Abstract

The paper analyzes the premises and impacts of dependent capitalism model formation in Central-East European (CEE) countries, new EU members; the model is based on large-scale inflow of foreign investments and coordination of economic ties by hierarchies of transnational corporations. It is stated that CEE countries’ leaderships run into a neoliberal democracy paradox, i. e. the need to meet citizens’ social demands while exercising ever less control over national economies. The prospects of dependent capitalism model continuance in the region are assessed under new post-crisis trends in world economy, in particular, in view of reduction of transborder capital flows and decelerating international trade growth.The sources of economic growth operationalized in CEE countries in order to evolve from long-running stagnation they found themselves in after the world financial crisis, are researched. It is proved that reliance on growing domestic consumption accompanied by weaker export orientation of the economy leads to CEE countries losing their important comparative advantages.

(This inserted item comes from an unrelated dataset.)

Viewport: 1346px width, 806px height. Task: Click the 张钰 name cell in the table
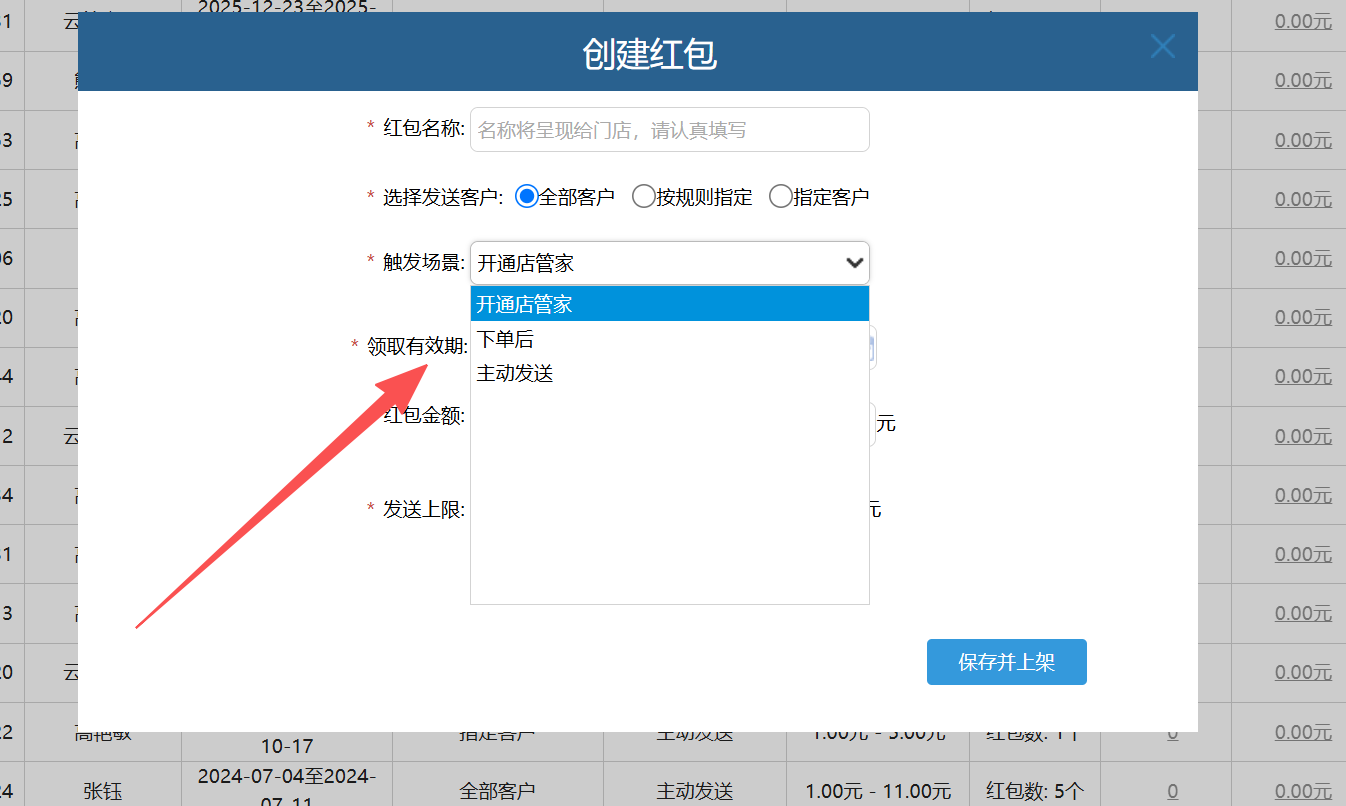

The higher-than-anticipated growth of wages compared to labour productivity growth, depletion of reserves in utilization of labour resources cause deterioration of regional economy competitiveness.Special attention is paid to analyze the premises of spreading of economic nationalism ideology in the region. Exemplified by Hungary, years long leader among CEE countries in foreign capital inflow, tools are demonstrated which are applied in the framework of economic policy aimed to restore state control over market economy; an attempt is made to evaluate the effectiveness of this policy. The conclusion is drawn that – contrary to liberal dogmata dominating in economic theory – making use of tools of economic nationalism can be rather efficient even under conditions of small size post-socialist countries of Europe.